Software as a service is frequently offered with a “free tier” or “freemium” option for testers to evaluate the suitability for use. After that, typical billing is either per seat licensing or “pay per use”. While per-seat agreements are attractive for a fixed and predictable periodic expense, there are a few things to watch for.

1. Seat bundles. Licenses may be offered in bundles of 10, 25 or more.

2. Vendors that don’t publish hard price commitments often want to negotiate a contract commitment or upsell.

3. License renewals may not have a cap on price increases.

4. License management, making sure that every seat is filled, requires oversight.

5. Per seat licensing agreements may not easily scale up or down when demand for the service changes over time.

“Pay for use” services easily scale up or down.

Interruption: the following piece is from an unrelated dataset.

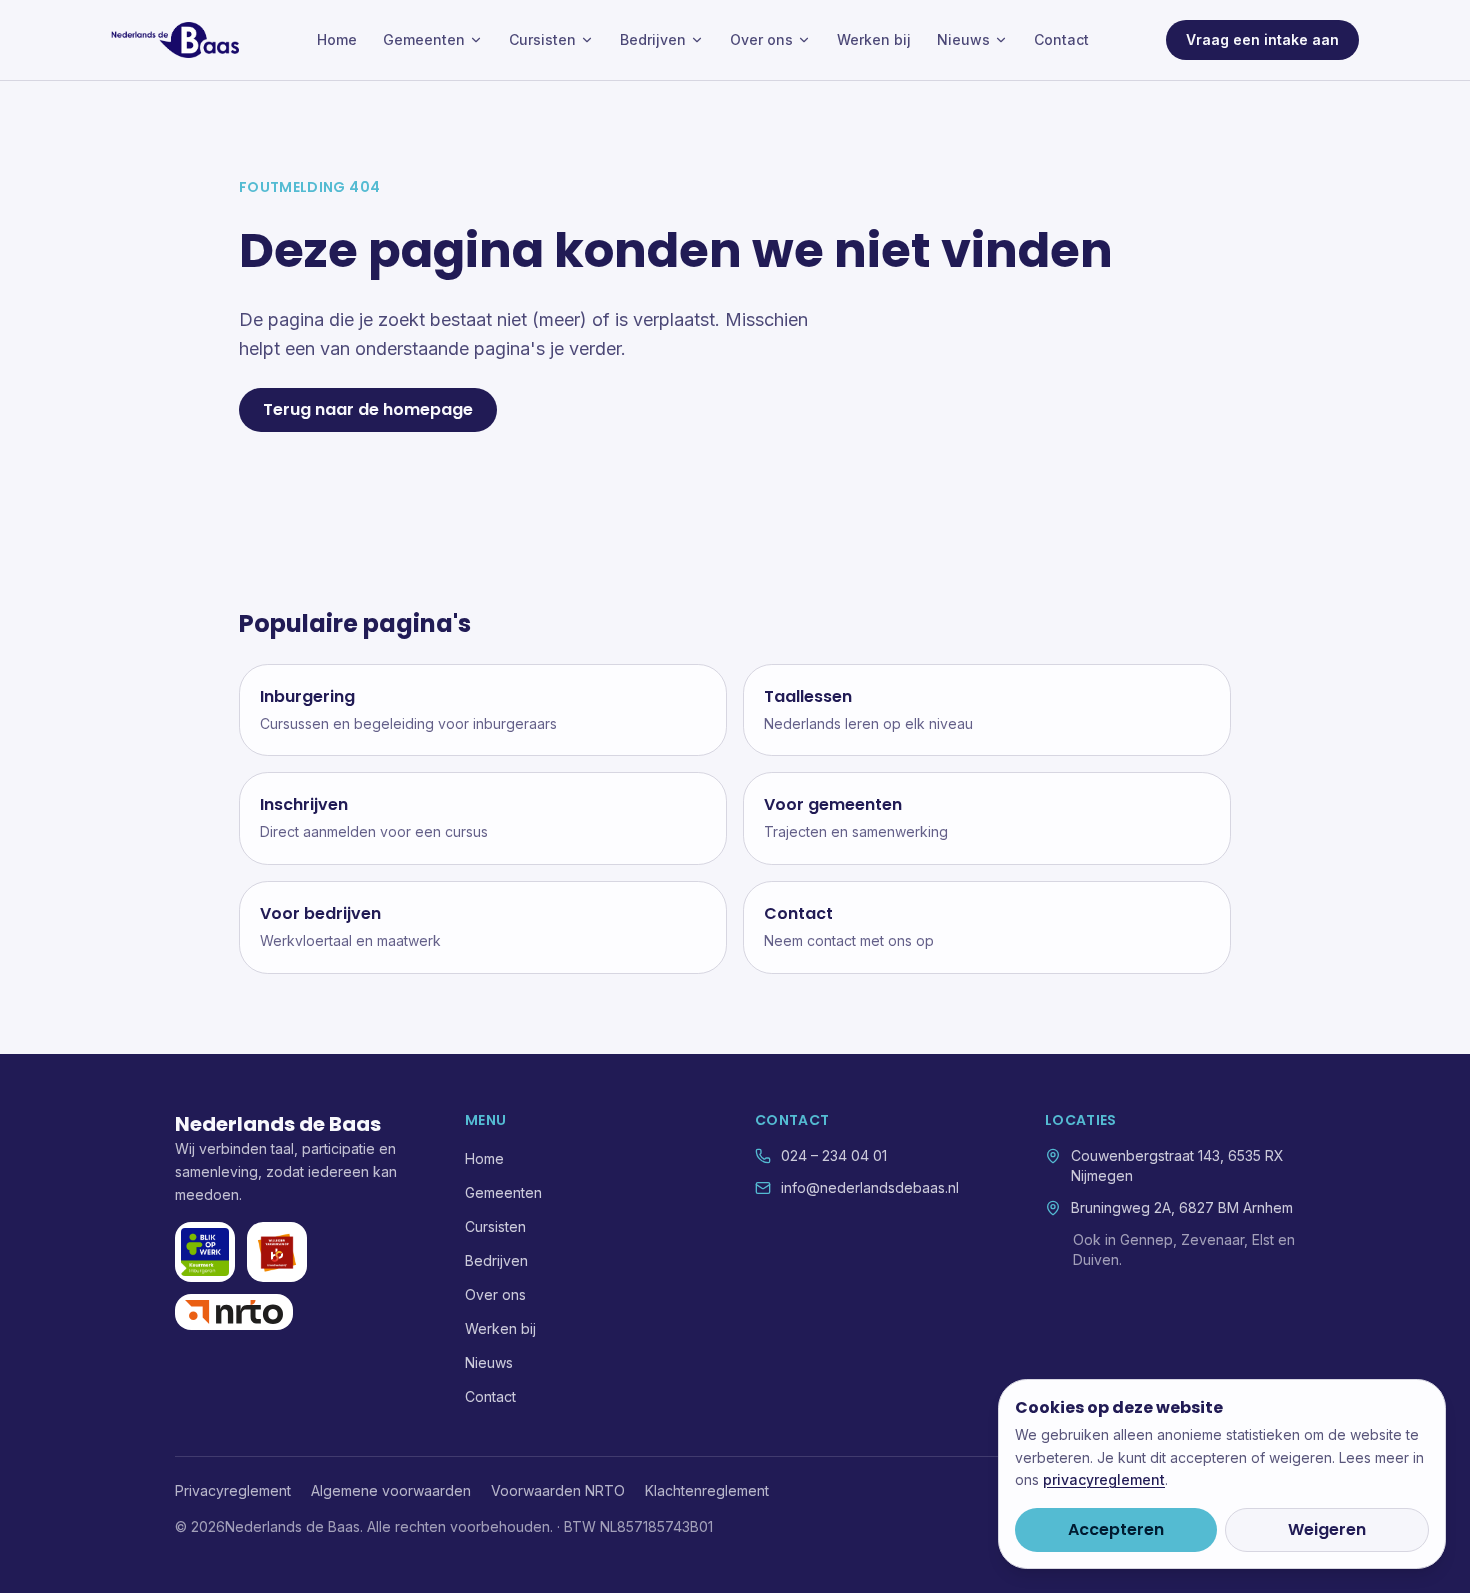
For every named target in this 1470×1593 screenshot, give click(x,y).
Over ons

This reduces costs when need for the service declines, but the total cost over time may be harder to predict, harder to budget, and may wind up costing more than per seat licenses.

Run the numbers and model scenarios when comparing vendors with different payment models.

Final thought, always identify a primary vendor and a backup plan for cloud-based services. Know how you will route phones, emails, web traffic and where you will host servers just in case.

The largest vendors in the business will obsolete a service when it is no longer a part of their tech road map. (Microsoft SKYPE, Amazon Chime Business Calling, etc.)